• [AUFGABE 1]
Welche Schwimmlage schwimmt Gose laut dem Interview?
• [AUFGABE 2]
Gib bitte aus dem Interview den Abschnitt wortgetreu wieder, der mit den Worten beginnt, die „Gose: Das habe“ enthalten, und mit „Disziplinen schwimmst du?“ endet.

• [VORGEGEBENER TEXT]
☆ ☆ ☆ ☆ ☆ ☆ ☆

Wann hast du gemerkt, dass du den Sport richtig ambitioniert betreiben möchtest?


Gose: Das habe ich gemerkt, als ich nach der 6. Klasse nach Potsdam gewechselt bin. Klar, kann dann immer mal was passieren, aber bei mir kam nie der Moment, bei dem ich dachte: Das ist doch nichts für mich. Im Gegenteil, ich wollte immer mehr.

Welche Disziplinen schwimmst du?


Gose: Ich schwimme nur Freistil. Im Moment schwimme ich von 50 bis 800 Meter noch alle Distanzen gerne. Aber gerade liegt mir vor allem die Mitteldistanz mit 200 und 400 Metern ganz gut.


Das Größte für einen Sportler ist die Teilnahme an den Olympischen Spielen. Ist Tokio 2020 realistisch?


Gose: Die Teilnahme an den Olympischen Spielen in Tokio ist auf jeden Fall mein Ziel. In Prozent kann man die Chancen sicher nicht ausdrücken. Im Moment sieht es sehr gut aus, aber es kann so viel passieren. Es ist ja noch mehr als ein halbes Jahr bis zu den Spielen. Ich möchte bescheiden sein und gebe einfach alles. Mehr als trainieren und alles dafür geben, dass ich es schaffe, kann ich nicht tun. Ob es letztendlich klappt, das steht aktuell in den Sternen.


Du bist seit diesem Schuljahr Schülerin an der Willy-Hellpach-Schule Heidelberg. Wie war dein bisheriger schulischer Werdegang?


Gose: Ich bin gebürtige Berlinerin, bin dort zunächst vier Jahre lang auf eine normale staatliche Grundschule gegangen und bin dann in der 5. und 6. Klasse durch ein Sportstipendium auf eine Privatschule gewechselt. Nach der 6. Klasse bin ich von Berlin nach Potsdam und dort dann ins Internat gegangen, während meine Eltern in Berlin geblieben sind. In Potsdam bin ich auf die Sportschule gegangen bis fast Ende der 10. Klasse. Dann hat mein Trainer in Potsdam aufgehört und ich habe mich dann entschieden nach Heidelberg zu gehen, weil ich mit dem Trainer dort etwa durch Trainingslager schon gute Erfahrungen gemacht hatte. Da ich in die 10. Klasse gehen musste, bin ich auf das Helmholtz Gymnasium und habe mich dann entschlossen auf die Willy-Hellpach-Schule zu gehen.

☆ ☆ ☆ ☆ ☆ ☆ ☆

• [ERFASSTE DATEN]
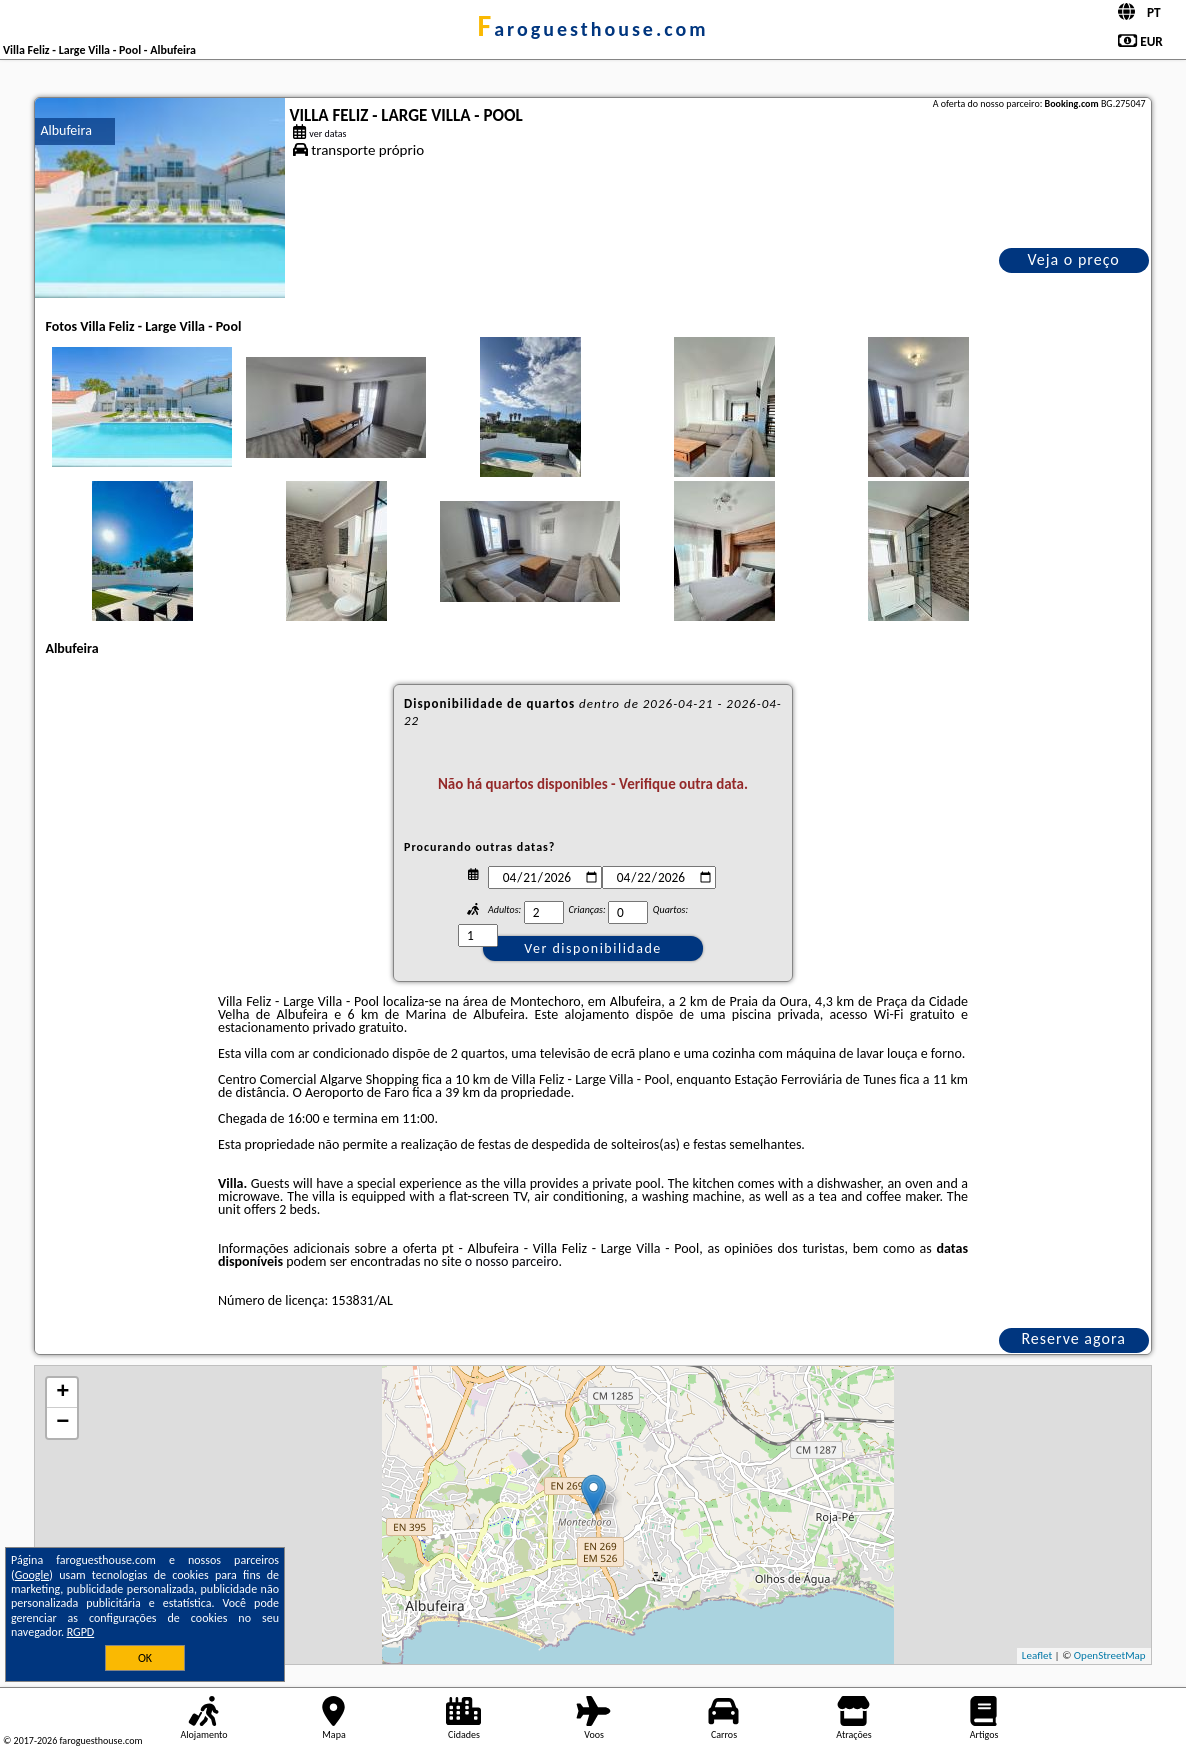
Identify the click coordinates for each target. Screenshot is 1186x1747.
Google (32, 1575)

☆ ☆ ☆ ☆ ☆ ☆ ☆

• [LÖSUNG 1]
Gose schwimmt nur Freistil.

• [LÖSUNG 2]
Gose: Das habe ich gemerkt, als ich nach der 6. Klasse nach Potsdam gewechselt bin. Klar, kann dann immer mal was passieren, aber bei mir kam nie der Moment, bei dem ich dachte: Das ist doch nichts für mich. Im Gegenteil, ich wollte immer mehr.

Welche Disziplinen schwimmst du?